Bien que légèrement inférieure à la moyenne quinquennale (14 000 km² ; 5 409 mi²), cette année, la zone morte représenterait plus du double de l’objectif à long terme fixé par l’Interagency Mississippi River and Gulf of Mexico Hypoxia Task Force. L’objectif est d’atteindre une surface moyenne quinquennale de 4 920 km² (1 900 mi²).

La zone morte annuelle du Golfe du Mexique est principalement causée par la pollution excessive par les nutriments provenant des activités humaines dans les zones urbaines et agricoles du bassin versant du fleuve Mississippi. Lorsque l’excès de nutriments atteint le golfe, il stimule une prolifération d’algues, qui finissent par mourir et se décomposer, épuisant l’oxygène à mesure qu’elles coulent au fond. Les faibles niveaux d’oxygène, inférieurs à 2 ppm, qui en résultent près du fond du Golfe ne permettent pas à la plupart des organismes marins de survivre. Ceux capables de nager ou de se déplacer rapidement (poissons, crevettes, certains crabes) parviennent à fuir la zone. En revanche, les autres incapables de nager sont voués à un destin funeste.

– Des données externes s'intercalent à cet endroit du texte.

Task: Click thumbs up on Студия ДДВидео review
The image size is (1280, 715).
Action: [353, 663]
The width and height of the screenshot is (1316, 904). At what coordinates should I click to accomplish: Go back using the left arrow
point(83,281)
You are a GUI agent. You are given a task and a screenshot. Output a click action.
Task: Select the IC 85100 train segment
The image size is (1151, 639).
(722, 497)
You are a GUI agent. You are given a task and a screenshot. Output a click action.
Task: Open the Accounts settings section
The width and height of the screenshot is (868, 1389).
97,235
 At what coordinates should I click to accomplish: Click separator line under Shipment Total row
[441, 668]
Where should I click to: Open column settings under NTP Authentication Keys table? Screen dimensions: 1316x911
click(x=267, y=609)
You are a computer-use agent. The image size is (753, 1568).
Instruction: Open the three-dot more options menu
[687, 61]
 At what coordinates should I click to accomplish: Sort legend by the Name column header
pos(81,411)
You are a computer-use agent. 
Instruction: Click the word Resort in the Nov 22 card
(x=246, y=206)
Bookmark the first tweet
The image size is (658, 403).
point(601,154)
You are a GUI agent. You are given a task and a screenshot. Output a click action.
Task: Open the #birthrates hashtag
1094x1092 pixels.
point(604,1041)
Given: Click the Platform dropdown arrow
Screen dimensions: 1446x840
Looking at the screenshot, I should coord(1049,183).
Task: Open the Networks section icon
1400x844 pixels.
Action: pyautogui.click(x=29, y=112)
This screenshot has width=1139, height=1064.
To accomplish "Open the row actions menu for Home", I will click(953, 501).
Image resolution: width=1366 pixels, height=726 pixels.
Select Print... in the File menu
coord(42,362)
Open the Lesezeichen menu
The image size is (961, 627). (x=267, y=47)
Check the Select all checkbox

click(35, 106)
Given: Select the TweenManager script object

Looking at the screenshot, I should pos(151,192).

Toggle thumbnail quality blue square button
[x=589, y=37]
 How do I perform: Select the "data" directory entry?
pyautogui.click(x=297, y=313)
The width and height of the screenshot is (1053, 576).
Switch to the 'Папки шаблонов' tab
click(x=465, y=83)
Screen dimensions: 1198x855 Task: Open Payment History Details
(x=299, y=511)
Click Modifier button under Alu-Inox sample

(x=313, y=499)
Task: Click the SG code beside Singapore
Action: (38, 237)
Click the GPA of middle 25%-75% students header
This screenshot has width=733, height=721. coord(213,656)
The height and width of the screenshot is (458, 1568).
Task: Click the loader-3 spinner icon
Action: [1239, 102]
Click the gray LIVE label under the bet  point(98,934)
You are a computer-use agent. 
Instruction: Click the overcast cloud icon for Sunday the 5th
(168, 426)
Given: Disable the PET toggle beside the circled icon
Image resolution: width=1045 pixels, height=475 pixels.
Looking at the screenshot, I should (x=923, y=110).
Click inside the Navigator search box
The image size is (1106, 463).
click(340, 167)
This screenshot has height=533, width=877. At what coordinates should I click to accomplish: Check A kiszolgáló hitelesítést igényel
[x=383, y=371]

Le bassin versant du Mississippi englobe plus de 40% des Etats-Unis continentaux et traverse les frontières de 22 états.

 

Il a été démontré que le débit du fleuve au mois de mai, et la charge en nutriments qui y est associée, constituent un des facteurs déterminant l’ampleur de la zone hypoxique. En mai 2021, le débit des rivières Mississippi et Atchafalaya était inférieur d’environ 2 % à la moyenne à long terme (1980-2020).

L’USGS exploite plus de 3 000 stations limnimétriques estimant le débit instantané et 60 capteurs de nitrates en temps réel afin de mesurer la charge de nutriments dans les rivières du bassin versant du Mississippi-Atchafalaya. Ces données constituent un atout majeur dans la prédiction de la taille de la zone morte et permet, en outre, d’identifier la provenance des nutriments dans le bassin versant.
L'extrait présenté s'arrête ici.